Interestingly after blasting my brokerage firm about the sham of the current US stock markets and my unwillingness to play except for stragic buys with close stops, they actually responded stating that they had advisors I could contact to help with planning to "unwind" from the US markets. This seems like very valuable advice.
The earliest Americans already spilled their blood for that. :(
Nice article. It was as if I were reading my own thoughts on this entire scam.
Politicians would like things to return to "normal" (or preferably better) ASAP, and it's not a crime to express optimism about the possibility, however remote. You need not agree, but who do you think is running this alleged conspiracy? People often agree about things that turn out not to be true; that's not necessarily fraud, either.

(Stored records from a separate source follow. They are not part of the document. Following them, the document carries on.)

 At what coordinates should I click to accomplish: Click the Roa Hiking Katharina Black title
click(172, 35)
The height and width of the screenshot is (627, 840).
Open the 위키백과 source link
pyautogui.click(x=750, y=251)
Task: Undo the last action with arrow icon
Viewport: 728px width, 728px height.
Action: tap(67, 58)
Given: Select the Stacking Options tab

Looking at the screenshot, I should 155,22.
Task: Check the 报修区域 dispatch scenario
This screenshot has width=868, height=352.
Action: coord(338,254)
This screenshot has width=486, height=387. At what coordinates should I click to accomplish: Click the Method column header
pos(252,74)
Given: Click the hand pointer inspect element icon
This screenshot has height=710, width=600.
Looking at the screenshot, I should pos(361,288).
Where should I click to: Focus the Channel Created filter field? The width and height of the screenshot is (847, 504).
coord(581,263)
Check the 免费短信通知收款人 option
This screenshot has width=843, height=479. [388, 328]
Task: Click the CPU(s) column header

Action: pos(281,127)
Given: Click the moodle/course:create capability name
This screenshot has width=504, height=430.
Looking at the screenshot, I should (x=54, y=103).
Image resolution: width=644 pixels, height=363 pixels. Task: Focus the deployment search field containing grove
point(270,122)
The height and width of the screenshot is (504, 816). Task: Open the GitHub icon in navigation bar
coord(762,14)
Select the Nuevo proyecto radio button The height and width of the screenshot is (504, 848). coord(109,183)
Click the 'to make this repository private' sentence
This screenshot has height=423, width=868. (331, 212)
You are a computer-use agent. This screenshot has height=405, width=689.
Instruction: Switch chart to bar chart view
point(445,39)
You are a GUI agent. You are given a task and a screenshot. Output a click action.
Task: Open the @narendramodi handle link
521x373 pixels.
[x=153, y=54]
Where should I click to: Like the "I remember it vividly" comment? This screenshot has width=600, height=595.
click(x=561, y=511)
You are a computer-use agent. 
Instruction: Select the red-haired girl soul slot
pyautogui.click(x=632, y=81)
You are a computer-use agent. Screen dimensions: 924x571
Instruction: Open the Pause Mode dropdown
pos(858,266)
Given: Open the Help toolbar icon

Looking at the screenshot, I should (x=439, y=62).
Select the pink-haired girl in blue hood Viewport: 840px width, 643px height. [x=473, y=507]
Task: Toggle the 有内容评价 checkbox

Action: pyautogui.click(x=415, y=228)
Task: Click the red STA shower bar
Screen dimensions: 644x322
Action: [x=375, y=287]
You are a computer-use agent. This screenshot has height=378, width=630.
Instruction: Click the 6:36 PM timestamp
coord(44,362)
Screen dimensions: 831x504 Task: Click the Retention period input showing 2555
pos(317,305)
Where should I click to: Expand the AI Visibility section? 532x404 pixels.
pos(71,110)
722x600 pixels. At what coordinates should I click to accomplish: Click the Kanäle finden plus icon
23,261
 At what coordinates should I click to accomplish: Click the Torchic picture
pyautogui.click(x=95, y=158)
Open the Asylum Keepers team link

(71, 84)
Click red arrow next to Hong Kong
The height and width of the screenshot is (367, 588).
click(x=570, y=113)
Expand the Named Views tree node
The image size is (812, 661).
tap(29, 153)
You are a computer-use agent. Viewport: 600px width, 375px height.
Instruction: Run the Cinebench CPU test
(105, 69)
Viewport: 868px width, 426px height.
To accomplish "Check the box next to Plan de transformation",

The last line is the most telling. Mr. Kim believes we have been suffering from this fraud, apparently, since 1970, when the dollar ceased to be backed by gold. You've had over 30 years to report this crime. A little late, now.
And of course, one can never be certain of what the market will actually do next. If the $SPX fails to fall back below 700 (or even 780), who will be the fraudulent one then?